Data excerpts: Begin
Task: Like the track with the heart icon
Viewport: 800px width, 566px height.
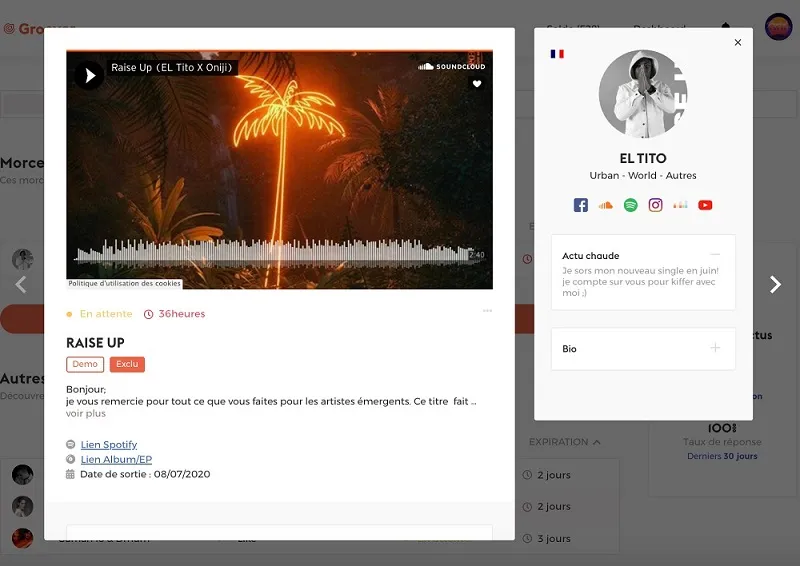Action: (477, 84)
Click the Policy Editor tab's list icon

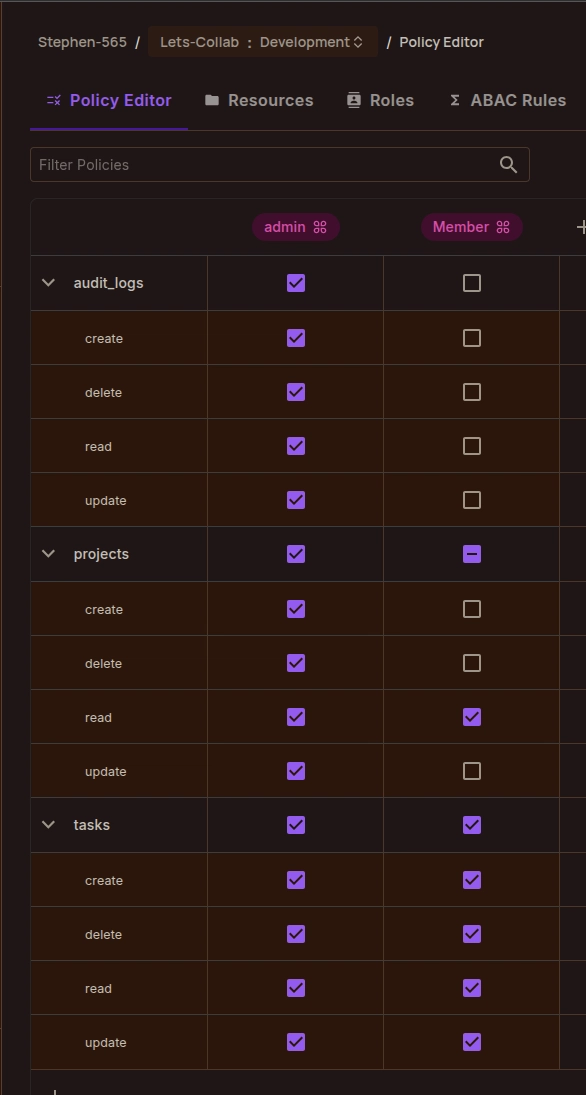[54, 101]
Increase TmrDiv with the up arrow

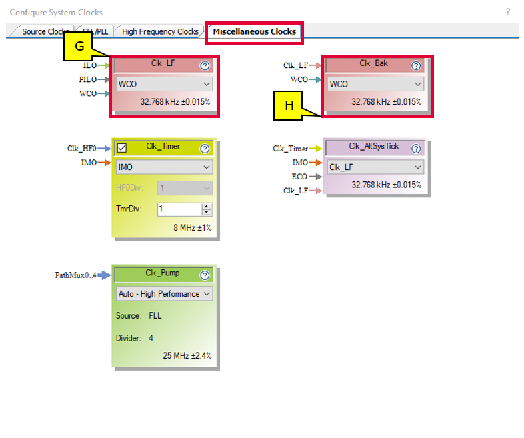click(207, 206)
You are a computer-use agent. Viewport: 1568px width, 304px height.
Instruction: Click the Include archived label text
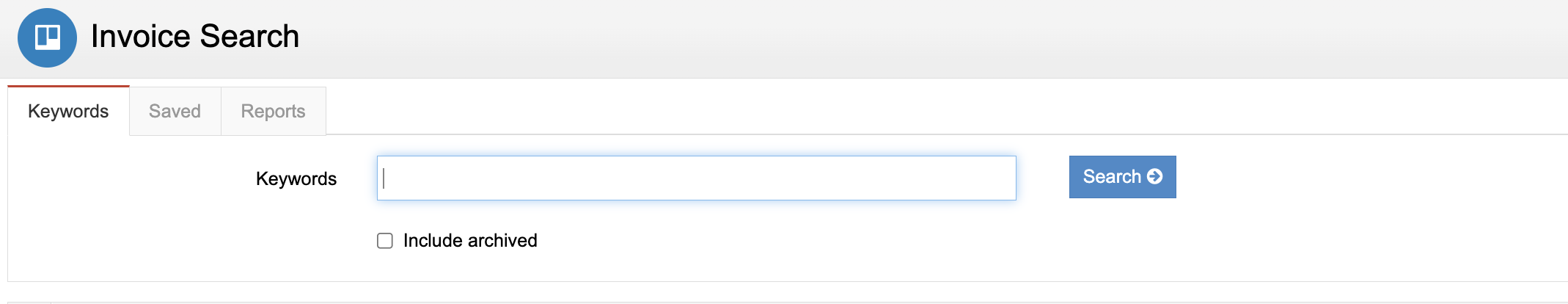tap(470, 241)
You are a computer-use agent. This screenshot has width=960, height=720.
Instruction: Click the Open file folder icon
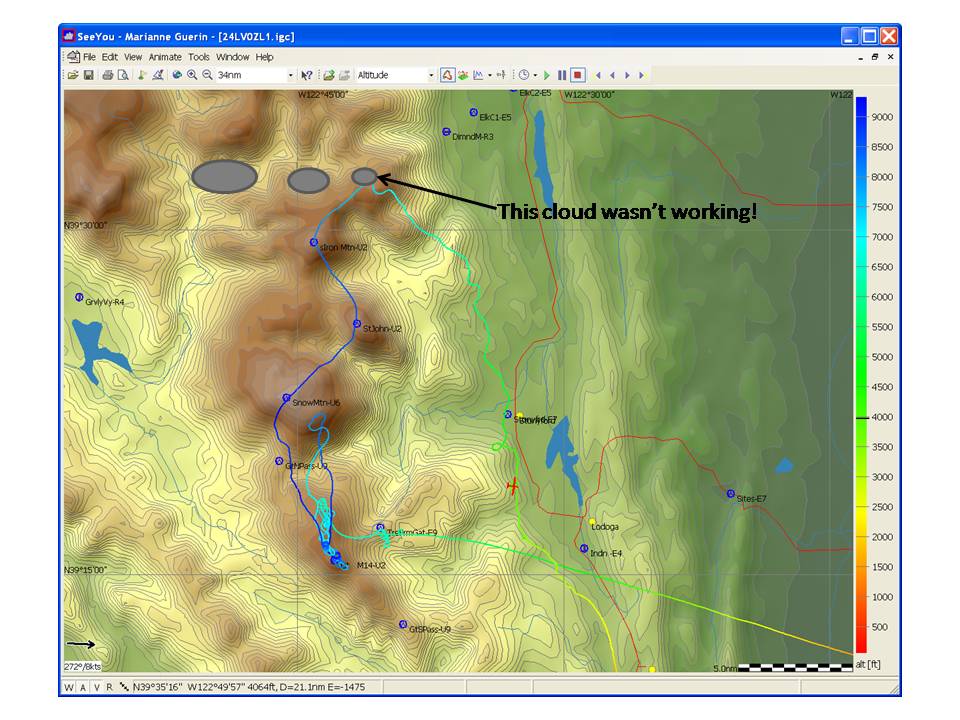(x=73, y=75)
Data excerpts: End
* **About this exercise**: Count the lines in the records above that contain the word "computer", and reply with that number alone.

* **Written answer**: 2